Have you ever had someone say or do something horrendous to you, and then tell you they love you? I have, and though such an experience comes with a whelming sense of injustice, there's really not much of an argument to be made against it. You love me, but can't be bothered to extricate that dagger of yours from between my shoulder blades...? Well, uh, okay-then. I guess I can understand that.
"Like," on the other hand, is a word that still has some juice. Tell a staid, staunchly-Reformed, evangelical Christian that God loves them, and they won't bat an eye. But suggest that God "likes" them... Hoooo, boy -- bring on the awkward. And next time you're wondering how your obviously-struggling buddy's marriage is really going, ask him whether he still likes his wife. If he's the honest sort, the answer will be far from glib.
So let me ask you a question: Do you like yourself, today?

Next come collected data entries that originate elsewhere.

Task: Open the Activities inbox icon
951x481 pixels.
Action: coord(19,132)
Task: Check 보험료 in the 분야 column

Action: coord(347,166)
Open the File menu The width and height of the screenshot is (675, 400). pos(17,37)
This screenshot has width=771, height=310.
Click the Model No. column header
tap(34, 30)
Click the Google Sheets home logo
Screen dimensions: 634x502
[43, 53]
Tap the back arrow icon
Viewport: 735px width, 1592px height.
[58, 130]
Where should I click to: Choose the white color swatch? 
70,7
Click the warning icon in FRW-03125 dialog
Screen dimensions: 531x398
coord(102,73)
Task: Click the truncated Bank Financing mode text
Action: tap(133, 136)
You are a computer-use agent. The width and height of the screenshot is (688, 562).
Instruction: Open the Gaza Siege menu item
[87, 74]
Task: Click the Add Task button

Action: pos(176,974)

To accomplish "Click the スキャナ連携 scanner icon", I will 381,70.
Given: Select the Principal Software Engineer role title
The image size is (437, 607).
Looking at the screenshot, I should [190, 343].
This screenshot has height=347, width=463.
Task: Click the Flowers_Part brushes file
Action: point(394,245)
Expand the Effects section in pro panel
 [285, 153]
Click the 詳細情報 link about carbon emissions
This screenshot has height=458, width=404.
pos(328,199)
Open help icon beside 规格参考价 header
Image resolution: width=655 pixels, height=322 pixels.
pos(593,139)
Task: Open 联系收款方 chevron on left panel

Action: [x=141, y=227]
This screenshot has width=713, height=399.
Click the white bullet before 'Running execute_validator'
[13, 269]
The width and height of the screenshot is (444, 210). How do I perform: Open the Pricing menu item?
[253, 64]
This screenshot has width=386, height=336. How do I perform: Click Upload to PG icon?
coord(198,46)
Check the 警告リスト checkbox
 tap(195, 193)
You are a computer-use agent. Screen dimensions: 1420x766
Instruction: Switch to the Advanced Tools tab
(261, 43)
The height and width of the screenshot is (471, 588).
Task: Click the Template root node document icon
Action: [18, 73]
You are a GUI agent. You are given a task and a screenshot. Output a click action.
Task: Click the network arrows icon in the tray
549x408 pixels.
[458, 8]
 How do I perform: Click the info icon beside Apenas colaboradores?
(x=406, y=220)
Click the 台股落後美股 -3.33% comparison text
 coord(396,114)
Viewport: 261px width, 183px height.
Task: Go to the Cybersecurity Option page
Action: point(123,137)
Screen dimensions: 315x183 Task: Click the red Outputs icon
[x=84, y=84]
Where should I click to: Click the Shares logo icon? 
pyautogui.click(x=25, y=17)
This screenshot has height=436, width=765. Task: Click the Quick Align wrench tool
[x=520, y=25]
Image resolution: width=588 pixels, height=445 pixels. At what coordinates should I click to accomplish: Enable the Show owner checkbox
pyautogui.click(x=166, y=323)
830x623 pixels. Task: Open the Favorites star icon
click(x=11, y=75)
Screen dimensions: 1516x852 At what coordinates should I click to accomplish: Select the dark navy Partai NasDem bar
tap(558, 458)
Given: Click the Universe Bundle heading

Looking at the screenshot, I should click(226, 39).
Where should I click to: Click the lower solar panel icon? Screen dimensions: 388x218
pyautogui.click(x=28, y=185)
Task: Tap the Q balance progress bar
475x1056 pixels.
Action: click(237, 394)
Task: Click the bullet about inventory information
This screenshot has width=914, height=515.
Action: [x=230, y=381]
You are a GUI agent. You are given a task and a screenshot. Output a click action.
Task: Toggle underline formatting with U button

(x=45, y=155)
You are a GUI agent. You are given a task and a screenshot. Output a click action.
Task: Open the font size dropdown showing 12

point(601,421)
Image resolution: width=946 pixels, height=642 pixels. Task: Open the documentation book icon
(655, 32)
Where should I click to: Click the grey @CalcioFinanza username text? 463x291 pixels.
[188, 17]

I mean really, really like yourself.
I often have trouble believing that I merit unconditional love, and how a friend suggested I think about when, exactly, I'd developed this low opinion of myself (answer: Junior High). Then he suggested I find a picture of myself from that time period, carry it around, and every once in a while take it out and say kind things to it... telling my younger self how fantastic he is, and how highly I think of him.
But I did it. I found a super-gooberish picture of my Jr. High self, stuck it in a key chain, and started being kind to him. "Hi, Josh," I'd say, "You look great today. You've got a lot of talent, and I'm expecting amazing things from you."
It's been a year. And though I'm as aware as ever that Jr. High Josh was in many ways a socially-awkward, rake-skinny, late-blooming goob... I don't really hold it against him, any more. Instead, I see him as a young man of incredible potential -- full of inherent beauty and wonder -- who just needs a little encouragement.
And you know what's great? I don't just love my younger self, now... I really, really like him.